«Soit Credit Suisse renonce aux énergies fossiles, soit Roger Federer renonce à Credit Suisse»
Paul Castelain, Lausanne Action Climat
Prenez une icône. Ajoutez-y une dose de polémique, un retentissement mondial et voici notre bon vieux «Rodger» embarqué dans une histoire dont il se serait bien passé... Tel est le tour de force réussi par une petite équipe d’activistes lausannois regroupés sous le nom de Lausanne Action Climat, et qui a su exploiter l’aura du tennisman pour faire avancer la cause climatique. La démarche n’est pas nouvelle, très efficace et largement expérimentée. «Ce n’est pas la première fois que des mouvements sociaux ont recours à des icônes qui n’ont rien à voir pour défendre leur cause» observe Philippe Amez-Droz chercheur enseignant au Medialab de l’Université de Genève. «Cela avait déjà été le cas dans les années 70 de la part des anti-nucléaires ou par Franz Weber qui s’était associé à Brigitte Bardot pour défendre les bébés phoques». La cible cette fois, s’appelle Roger Federer. Et la séquence commence le 22 novembre 2018, lorsque de jeunes activistes miment une partie de tennis dans la succursale de Credit Suisse à Saint-François. Baptisée «Si Roger savait», l’action visait, selon les activistes, «à dénoncer l’hypocrisie de la deuxième banque du pays qui s’associe (...) à l’image positive de Roger Federer tout en participant sans vergogne à la destruction de l’environnement et au réchauffement climatique».

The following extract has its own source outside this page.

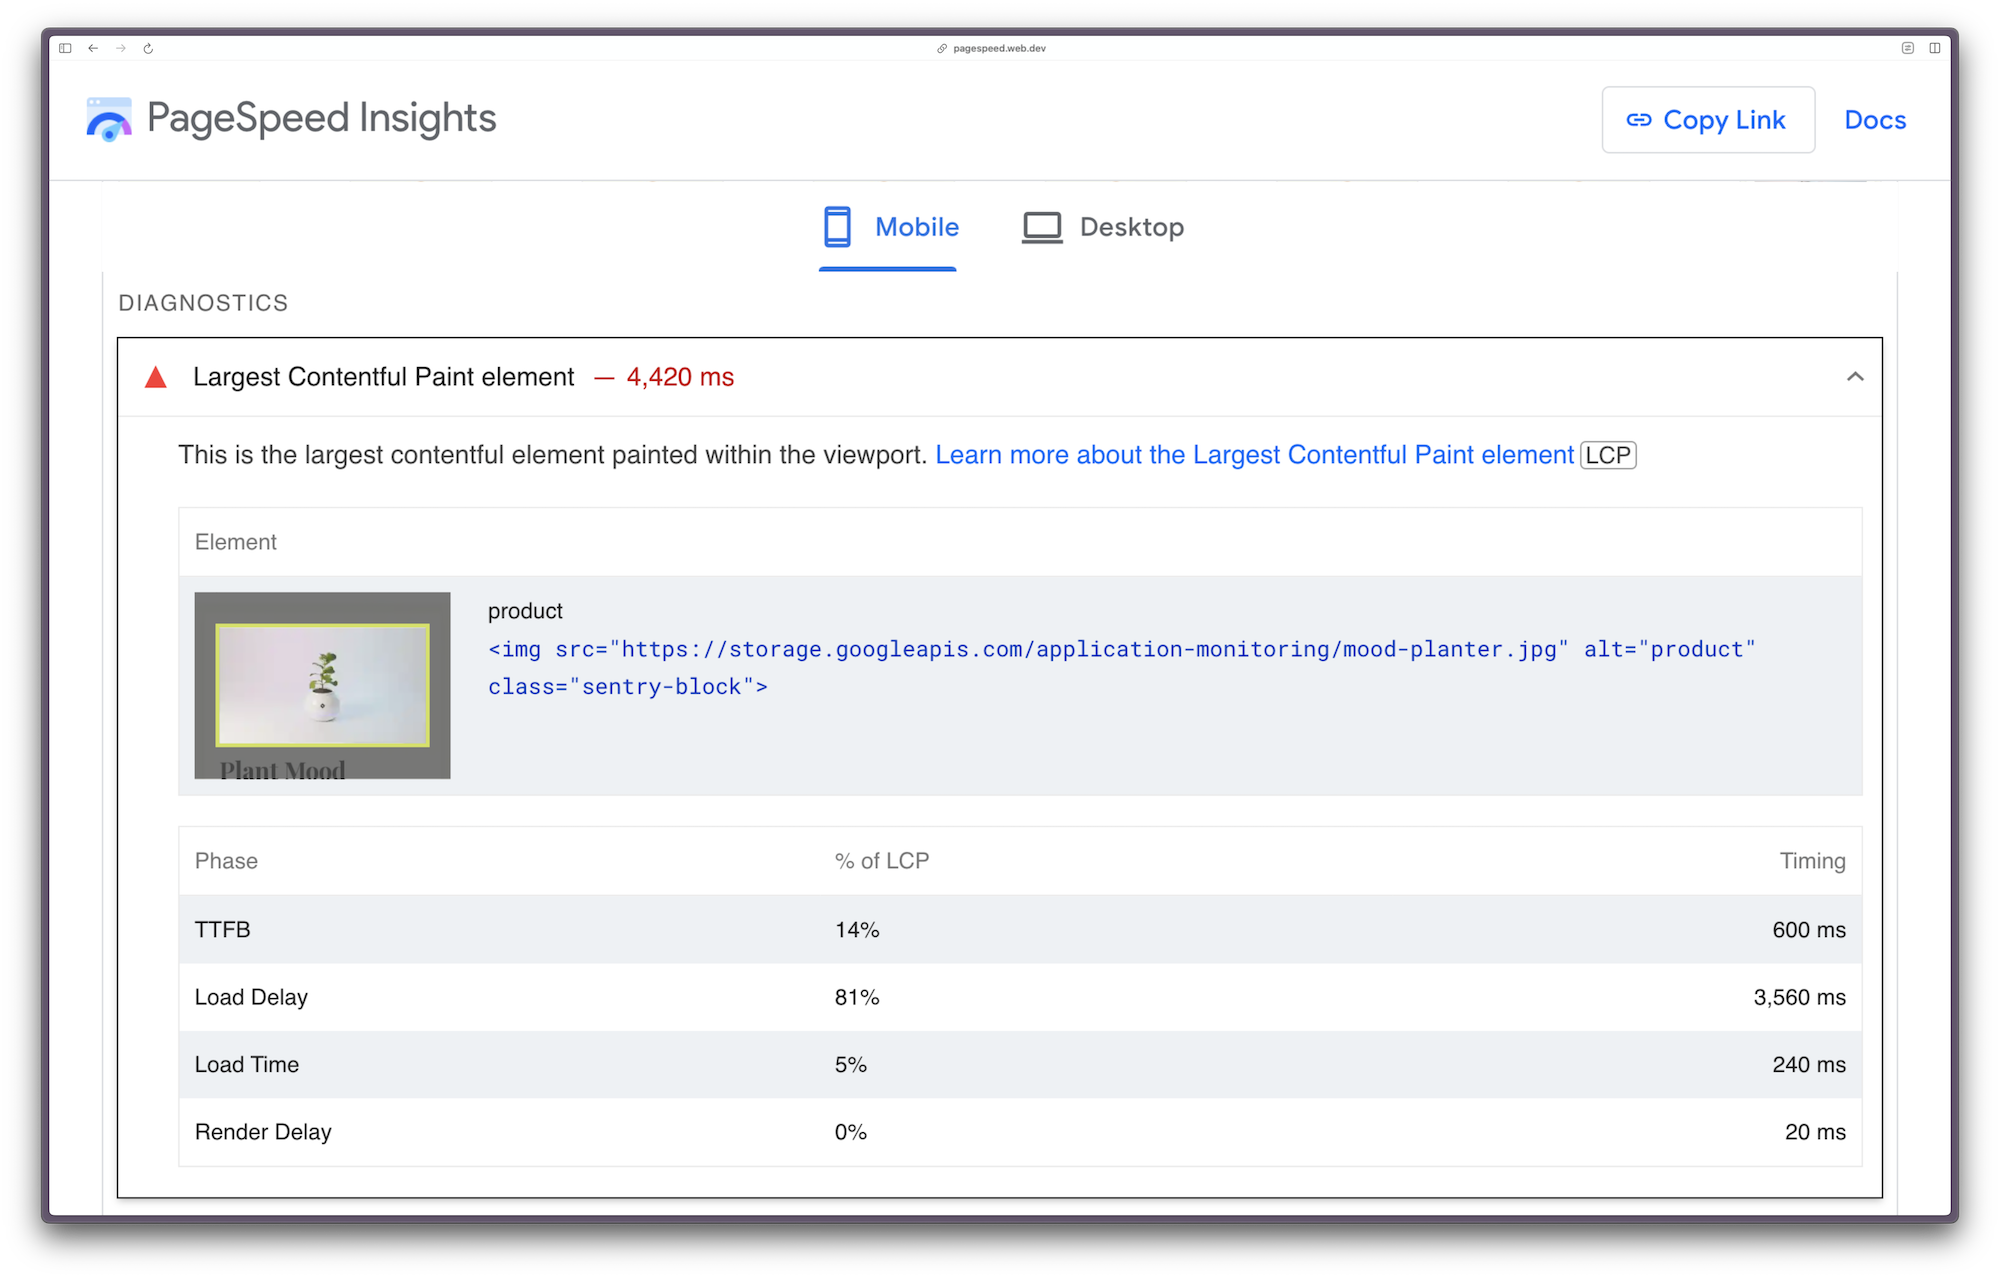This screenshot has width=2000, height=1278.
Task: Switch to the Desktop tab
Action: click(1131, 227)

Sur son site, la banque annonce en effet fièrement que son «ambassadeur Roger Federer réunit toutes les qualités portées par le Credit Suisse: la classe mondiale suisse, l’ouverture d’esprit, des valeurs fortes, la recherche de l’excellence, la détermination et l’engagement philanthropique.»
Suite à leur action, les activistes ont été condamnés à 21’000 francs d’amende, un jugement logique qui sert parfaitement leurs objectifs. Ils font opposition et, contre toute attente, gagnent, tout au moins provisoirement, puisque la semaine dernière, un juge lausannois, arguant de l’état de «nécessité climatique» les a acquittés. Dans l’intervalle, la mèche allumée une année plus tôt, prend sur le web et les réseaux sociaux, avec les hashtags #RogerForClimate et surtout #RogerWakeUpNow, «Roger réveille-toi», flambent...
«Ce n’était pas prémédité, explique Paul Castelain, un activiste de Lausanne Action Climat: la campagne Rogerwakeup sur les réseaux à émergé d’une simple discussion. C’est le résultat d’une intelligence collective ici à Lausanne, puis soutenue par la logistique et le savoir-faire des réseaux de grandes ONG actives dans la préservation de l’environnement».
Federer réagit
Le résultat en tout cas, a été immédiat: l’affaire a aussitôt pris un retentissement international, encore démultiplié lorsqu’une autre icône, Greta Thunberg, a relayé la campagne sur les réseaux sociaux.
Piégé, Federer n’a eu d’autre choix que de réagir officiellement, dans un style tout ce qu’il y a de plus politiquement correct: «J’apprécie les piqûres de rappel sur ma responsabilité en tant qu’individu, athlète et entrepreneur et je m’engage à utiliser cette position privilégiée pour dialoguer sur des questions importantes avec mes sponsors» écrit-il ainsi le 13 janvier dernier. Avant d’annoncer un don en faveur des sinistrés des incendies en Australie. Le poisson a mordu à l’hameçon, il faut désormais le ferrer.
C’est ce que s’emploient immédiatement à faire les activistes. Portés par l’acquittement prononcé en leur faveur - une véritable aubaine - , et par la réaction officielle du Credit Suisse qui attaqué, dénonce la «campagne publique» menée contre lui tout en reconnaissant la réalité du réchauffement climatique, ils viennent de lancer, pour maintenir la pression un site ironiquement dénommé discreditsuisse.ch.
Quant à «Rodger», il ne sera pas oublié. «Nous entendons continuer bien sûr, lance Paul Castelain. Car il y a deux issues possibles: soit Credit Suisse renonce aux énergies fossiles, soit Roger Federer renonce à Credit Suisse. Nous souhaitons qu’il comprenne qu’en tant que personnalité publique il a un rôle majeur pour définir ce qui est acceptable dans une société». Au final, en utilisant Federer comme levier médiatique, les activistes ont réussi à retourner à leur avantage, par un effet d’arroseur arrosé une vieille technique de marketing, le «transfert d’image» qui conduit les sponsors à bénéficier de l’image d’un individu pour améliorer sa propre image.
Jeu, set et match, donc, pour Lausanne Action Climat.